BEGIN DOCUMENT EXCERPT
[Python-Dev] counterintuitive behavior (bug?) in Counter with +=

Mon Oct 3 12:12:47 CEST 2011

Hello,

[First off, I'm not a member of this list, so please Cc: me in a reply!]

I've found some counterintuitive behavior in collections.Counter while
hacking on the scikit-learn project [1]. I wanted to use a bunch of
Counters to do some simple term counting in a set of documents,
roughly as follows:

    count_total = Counter()
    for doc in documents:
        count_current = Counter(analyze(doc))
        count_total += count_current
        count_per_doc.append(count_current)

Because we target Python 2.5+, I implemented a lightweight replacement
with just the functionality we need, including __iadd__, but then my
co-developer ran the above code on Python 2.7 and performance was
horrible. After some digging, I found out that Counter [2] does not
have __iadd__ and += copies the entire left-hand side in __add__!
END DOCUMENT EXCERPT
#### REQUEST 1:
Rewrite the Python-Dev post about Counter between "[Python-Dev] counterintuitive behavior" and "count_total = Counter()", inclusive, putting "word counting" in place of "term counting".
#### REQUEST 2:
Please write the next part of the Python-Dev post about Counter, picking up right after its last sentence.
The rows that come next have no connection to the Python-Dev post about Counter.
BEGIN EXTRACTED RECORDS
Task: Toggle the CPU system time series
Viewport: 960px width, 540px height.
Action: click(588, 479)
END EXTRACTED RECORDS
BEGIN EXTRACTED RECORDS
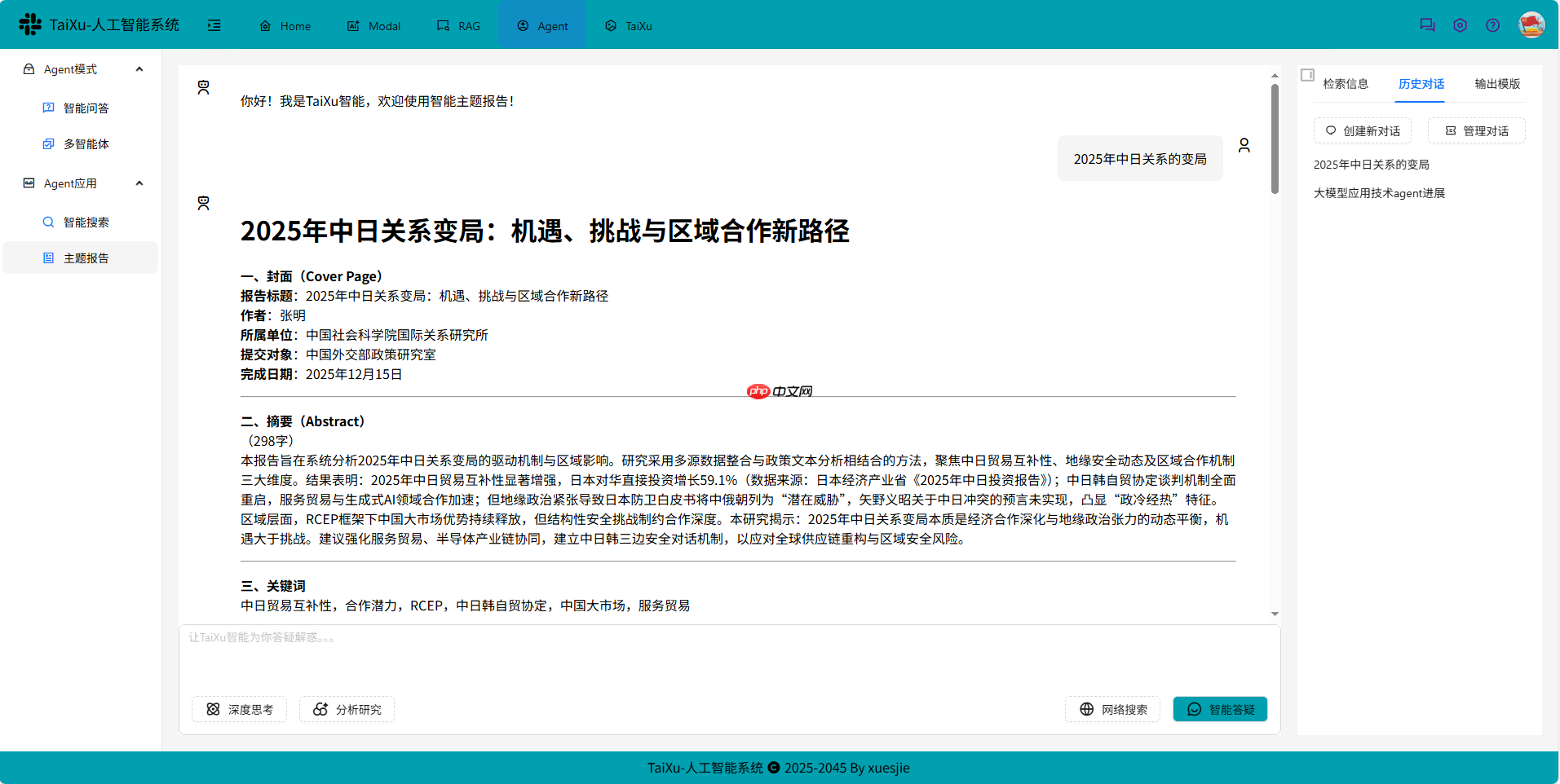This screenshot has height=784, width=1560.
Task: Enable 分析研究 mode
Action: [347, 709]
END EXTRACTED RECORDS
#### OUTPUT 1:
[Python-Dev] counterintuitive behavior (bug?) in Counter with +=

Mon Oct 3 12:12:47 CEST 2011

Hello,

[First off, I'm not a member of this list, so please Cc: me in a reply!]

I've found some counterintuitive behavior in collections.Counter while
hacking on the scikit-learn project [1]. I wanted to use a bunch of
Counters to do some simple word counting in a set of documents,
roughly as follows:

    count_total = Counter()

#### OUTPUT 2:
I also figured out that I should use the update method instead, which
I will, but I still find that uglier than +=. I would submit a patch
to implement __iadd__, but I first want to know if that's considered
the right behavior, since it changes the semantics of +=:

    >>> from collections import Counter
    >>> a = Counter([1,2,3])
    >>> b = a
    >>> a += Counter([3,4,5])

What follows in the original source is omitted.